• Passage shown:
------------------------------------------------

The advent of the Internet and technology has allowed for the global spread of knowledge, resulting in greater familiarity with foreign cultures. The world is more accessible than ever before, meaning that one can access billions of pages of information from a few keystrokes on a computer, or even a cell phone. Because the information is so easily posted and viewed, alien lifestyles can become familiar from any point on the globe. If an American has never left the comfort of his country, he is not necessarily shielded from the world; the Internet allows people to form expectations of a place that they have not yet experienced.
In my travels, a quick Google search of German and Swiss culture would have saved me from some frustrating situations. In an attempt to order French fries in Switzerland, I was told that they were only on the kid’s menu. I told them that I am a picky eater, and fries were the only food option for me; they replied that I was not a child, so I cannot have fries. They seemed dumbfounded that I would break their rules. The waiter watched me eat a roll of bread for dinner, but it made no sense to their highly regimented culture that I would ask for something on the kid’s menu when I was eighteen. Though I am basing my expectations on a stereotype of a culture and place, it may have been better than the naiveté with which I attempted global travel.
Though occasionally offensive, global stereotypes can provide a frame that allows for a better understanding of culture. When looking at any foreign culture, there is an existent “us” vs. “them” attitude. In psychology, members of a certain group are known as the “in-group,” and all others form an “out-group.” It is common for in-group members to find means that justify their status, while simultaneously distancing themselves from the out-group, or the “others.” This attitude allows for the success of stereotypes, as discussed by John Jost. With the use of stereotypes in a way that shows their radical nature, they can be used as satire.

------------------------------------------------

• Exercise description:
Update the stretch of the passage about foreign cultures from "The advent of" through "not yet experienced.", writing "smartphone" in place of "cell phone". Rely solely on the passage about foreign cultures and stereotypes.

• Material provided:
------------------------------------------------

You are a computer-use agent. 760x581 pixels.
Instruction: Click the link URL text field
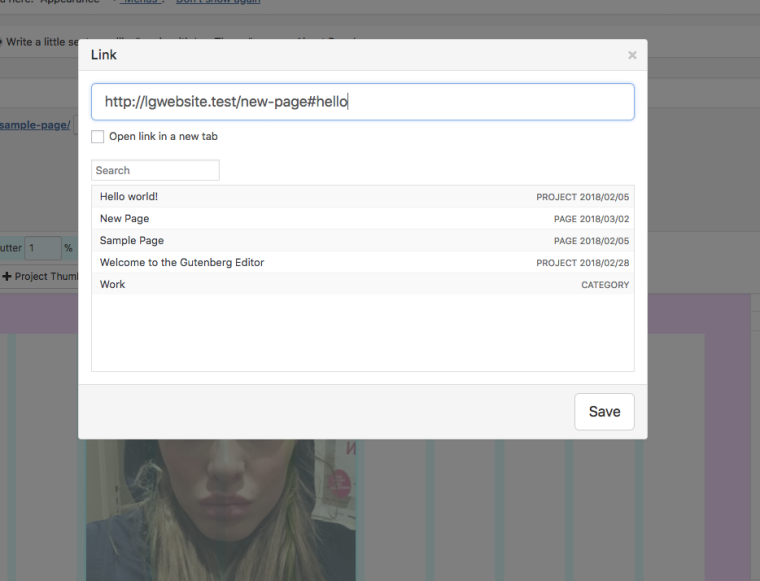[362, 102]
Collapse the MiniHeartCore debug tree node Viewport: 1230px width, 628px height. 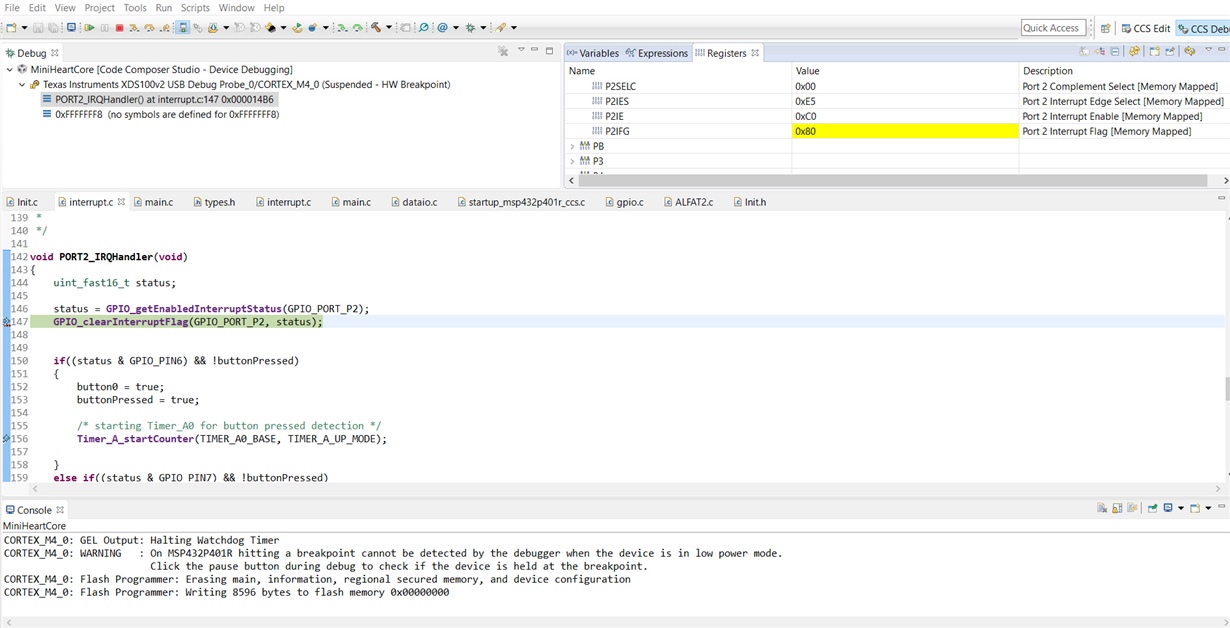coord(9,70)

------------------------------------------------

• Answer space:
The advent of the Internet and technology has allowed for the global spread of knowledge, resulting in greater familiarity with foreign cultures. The world is more accessible than ever before, meaning that one can access billions of pages of information from a few keystrokes on a computer, or even a smartphone. Because the information is so easily posted and viewed, alien lifestyles can become familiar from any point on the globe. If an American has never left the comfort of his country, he is not necessarily shielded from the world; the Internet allows people to form expectations of a place that they have not yet experienced.